Le concept « Agriculture de Seconde Génération » évoqué pour la première fois en 2011 par le président Paul Biya était au cœur du débat le 28 Novembre 2021 à l’université de Dschang. C’était à l’occasion de l’ouverture de la saison des Grandes Conférence de la Faculté d’Agronomie et des Sciences Agricoles (FASA). « Il  était important que la vision institutionnelle soit clairement exprimée, que nous ayons le son de cloche des utilisateurs de cette affaire. Car notre rôle en tant que formateur c’est faire en sorte que nous puissions former  nos étudiants en tenant compte de ces directives-là. Evidemment , le concept de l’entreprenariat est un concept déjà extrêmement appuyé au niveau de notre établissement. Il va l’être davantage », a expliqué le doyen de la FASA, Dieudonné Lucien Bitom. 

Le recteur de l’université de Dschang, Professeur Roger Tsafack  Nanfosso, a décliné l'importance des Grandes Conférences dans la vie de l'Université avant de relever leur impact possible dans un contexte national de mise en œuvre de l'Agriculture de seconde génération.

Lui et d’autres intervenants spécialistes du domaine agricole se sont exprimés.   Parmi eux, Jean-Pierre Mvondo Awono,  le doyen de la Faculté d'Agriculture et de Sciences Vétérinaires de l'Université de Buea. Tout en déclarant que l’on est dans un processus de développement de l’agriculture camerounaise, il  soutient qu’ « il est important, au fur et à mesure qu’on avance, de  faire un examen qui nous permette de voir dans quelle direction il faudrait aller ».  

Charles Noël Nka, inspecteur N°1 au Ministère de l’Agriculture et du Développement Rural ,a présenté l'évolution de la question de l'Agriculture de seconde génération au Cameroun.

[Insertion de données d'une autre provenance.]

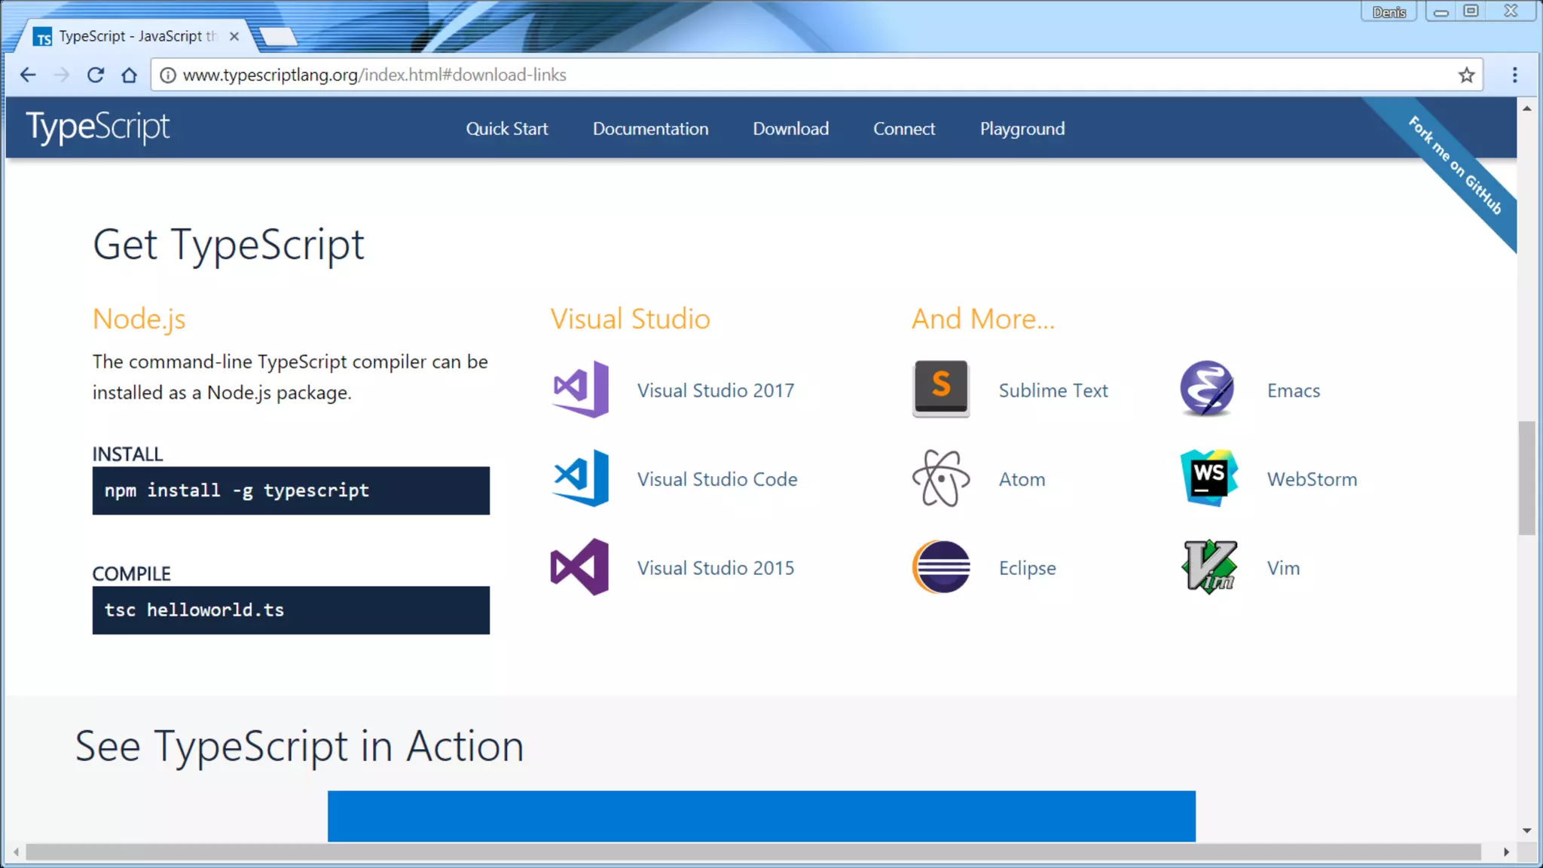Click the TypeScript logo in header
1543x868 pixels.
coord(98,127)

Il a ainsi décliné la vision politique de l'État en matière d'agriculture. L’ingénieur agronome et consultant international  Rigobert Elarion Mbahe s’est intéressé à  la perception que les petits agriculteurs ont de l’Agriculture de Seconde Génération. Il a expliqué  qu’un grand fossé demeure entre ceux-ci et les décideurs, dans le processus de mise en œuvre des politiques publiques en matière d'Agriculture au Cameroun.  Pour lui, la relance agricole au Cameroun passe impérativement par la collaboration effective entre les acteurs du processus de mise en œuvre des politiques agricoles au Cameroun. ol insiste beaucoup sur le fait les acteurs principaux de l’agriculture,  surtout ceux des campagnes sont encore dans la précarité. Ce qui justifie, selon lui, leur déplacement massif vers les villes.

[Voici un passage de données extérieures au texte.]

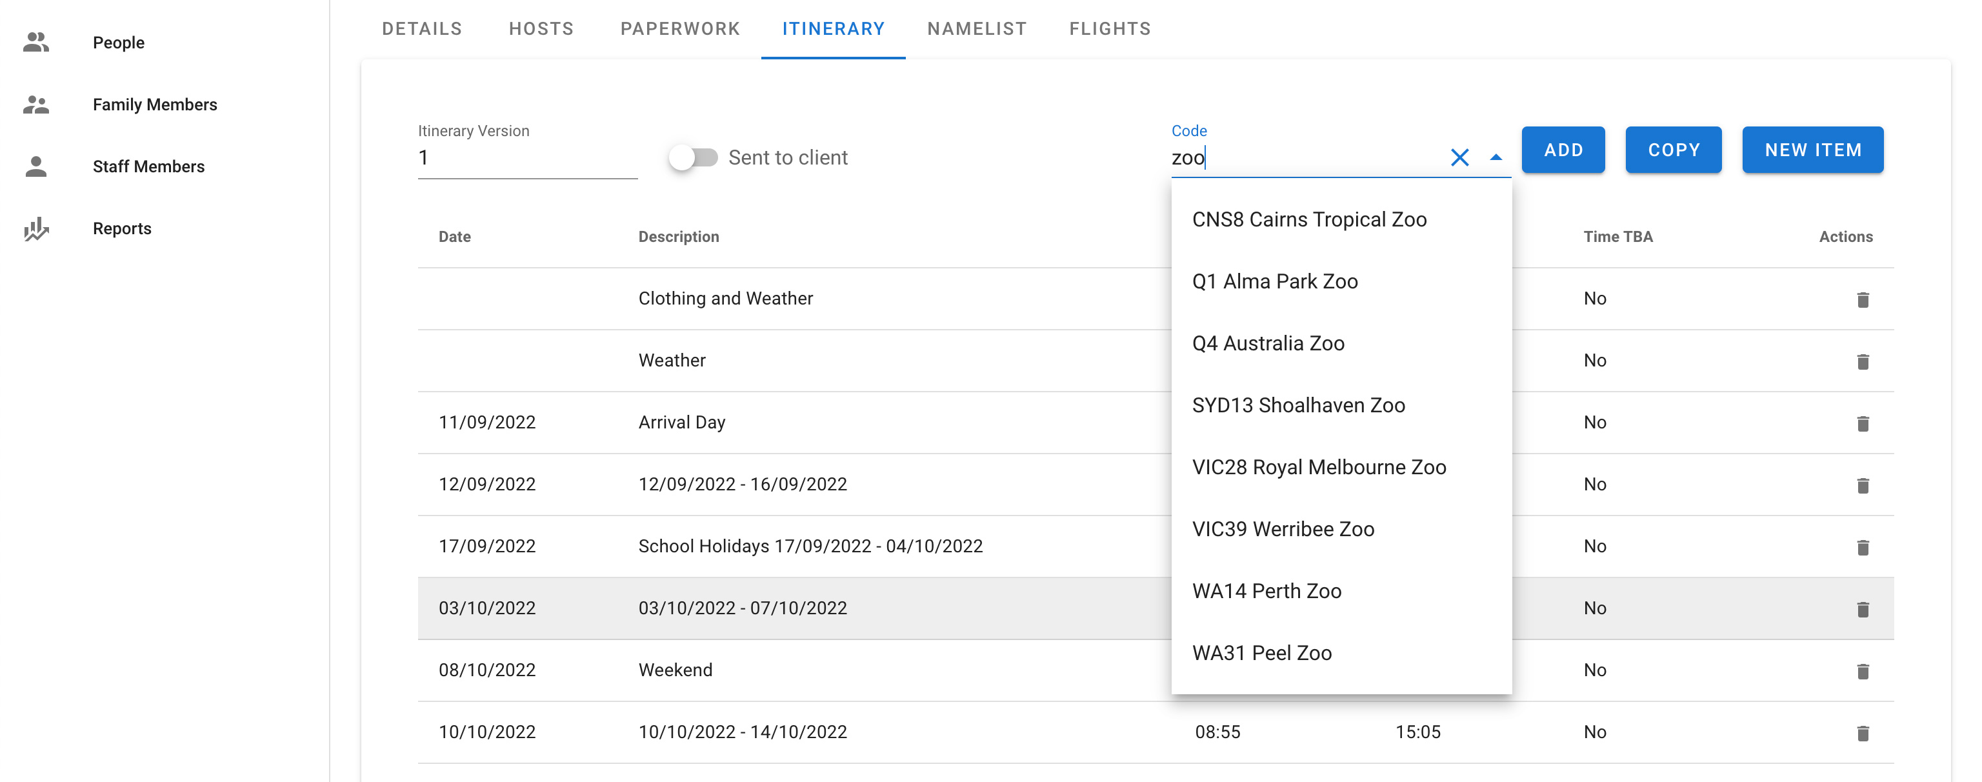
Task: Clear the Code search field
Action: pyautogui.click(x=1459, y=158)
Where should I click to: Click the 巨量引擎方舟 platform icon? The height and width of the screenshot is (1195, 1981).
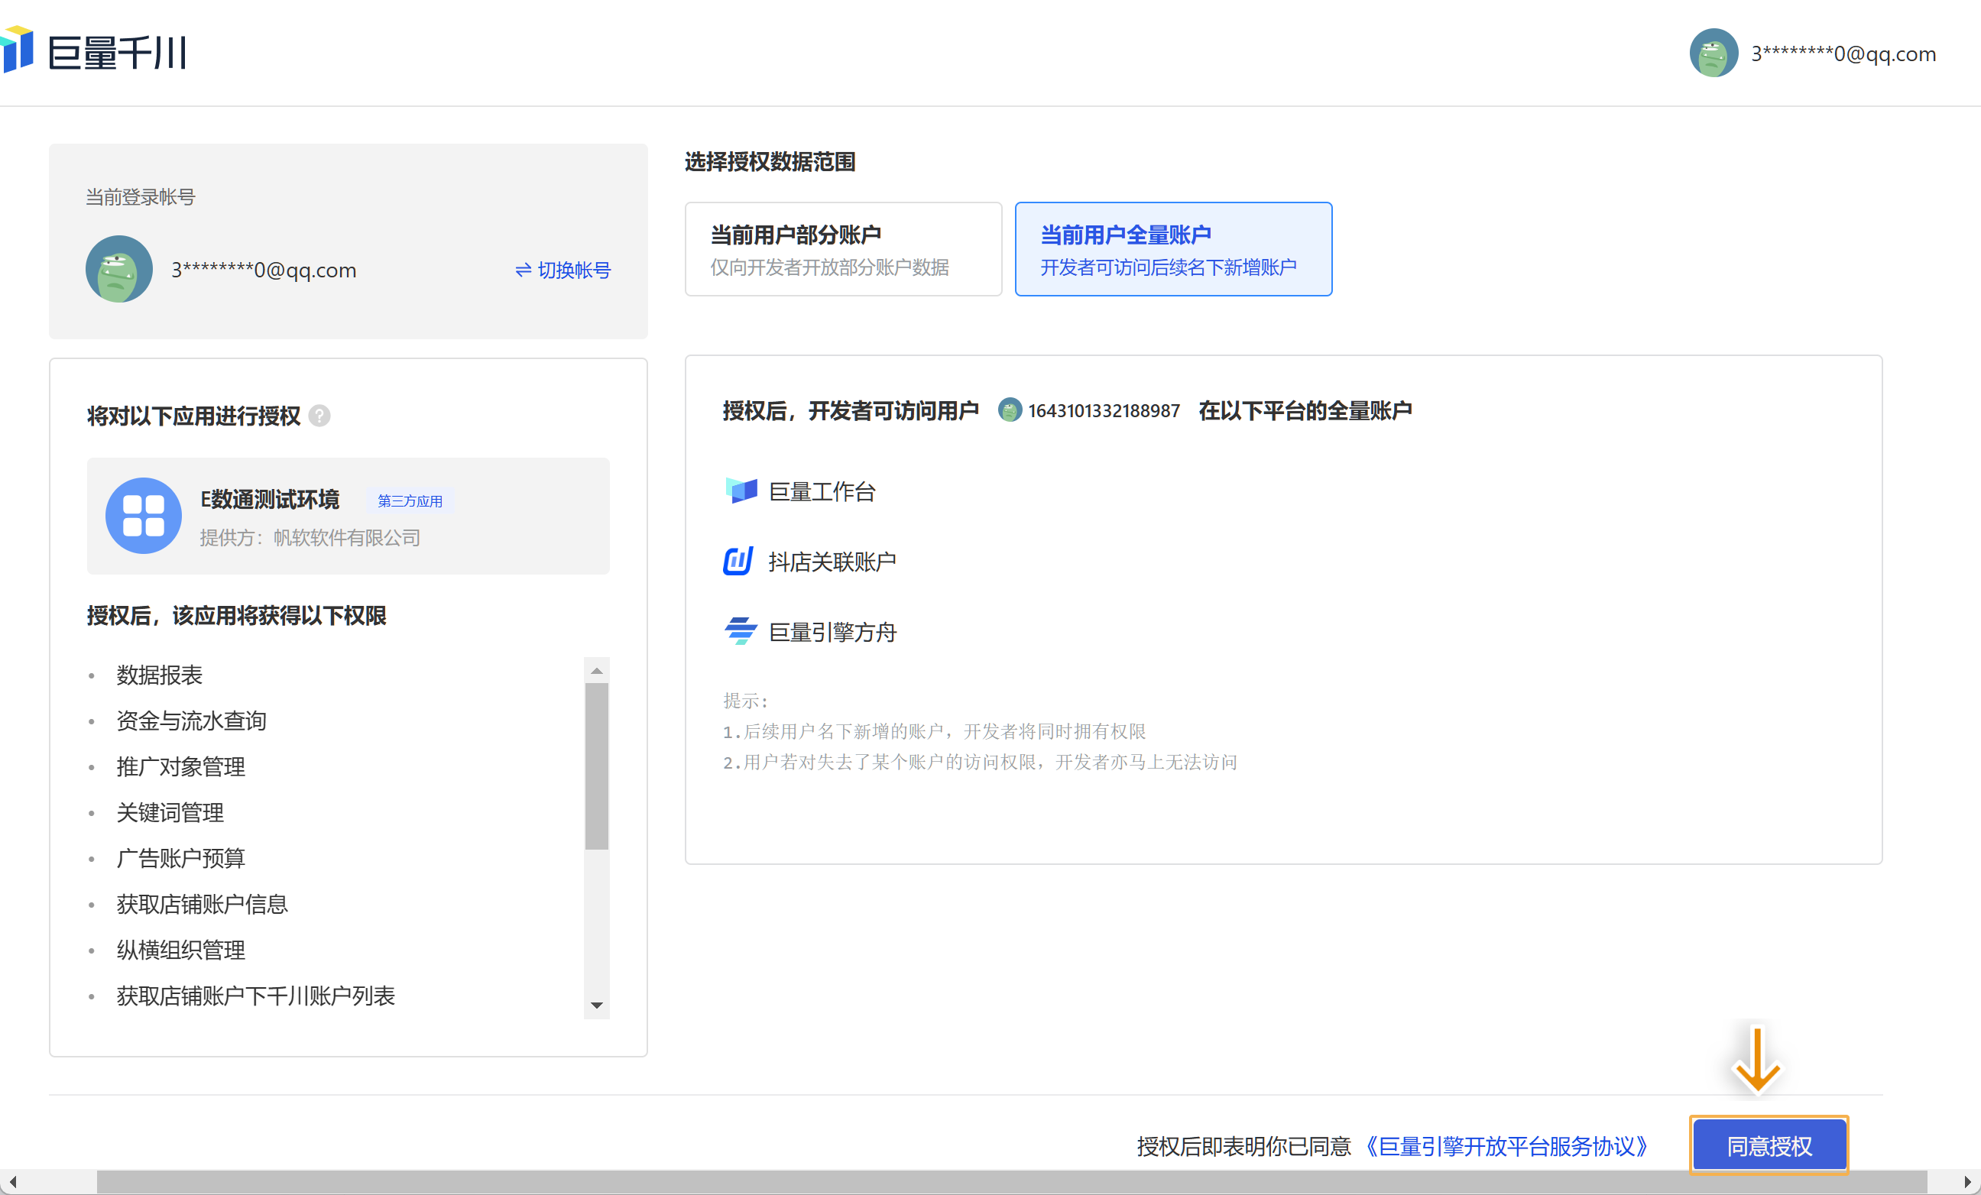coord(740,631)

Quant au Professeur MVONDO AWONO Jean Pierre, Doyen de la Faculté d'Agriculture et Sciences Vétérinaires de l'Université de Buea, il met en relief la perception de l'ASG par les agronomes. Pour lui, il est nécessaire pour les agronomes d'avoir une marge de manœuvre financière, mobilisable par eux-mêmes pour une grande partie, afin de disposer des ressources nécessaires au développement de l'agriculture. Pour illustrer cela, il note un déficit 440.000 tonnes de riz dans la production au Cameroun. Les produits de notre agriculture restent essentiellement ceux de la période coloniale.

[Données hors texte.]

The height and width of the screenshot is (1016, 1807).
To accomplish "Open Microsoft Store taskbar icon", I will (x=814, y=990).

Les agronomes, pensent qu’il est urgent d'améliorer la perception de l'Agriculture et développer une politique d'attraction des jeunes, de raffermir la formation agricole en ajustant les calendriers académiques aux exigences écologiques, d'accroître le dispositif alimentaire pour développer une production locale compétitive, et intégrer la formation et la recherche agronomique dans le secteur agricole. Ils appellent à la multiplication  des caisses d’épargne dans les zones périphériques pour y garder de l’argent, et l’utiliser pour développer l’agriculture des campagnes. Ils appellent aussi à la promotion  du dialogue et la coopération entre les producteurs.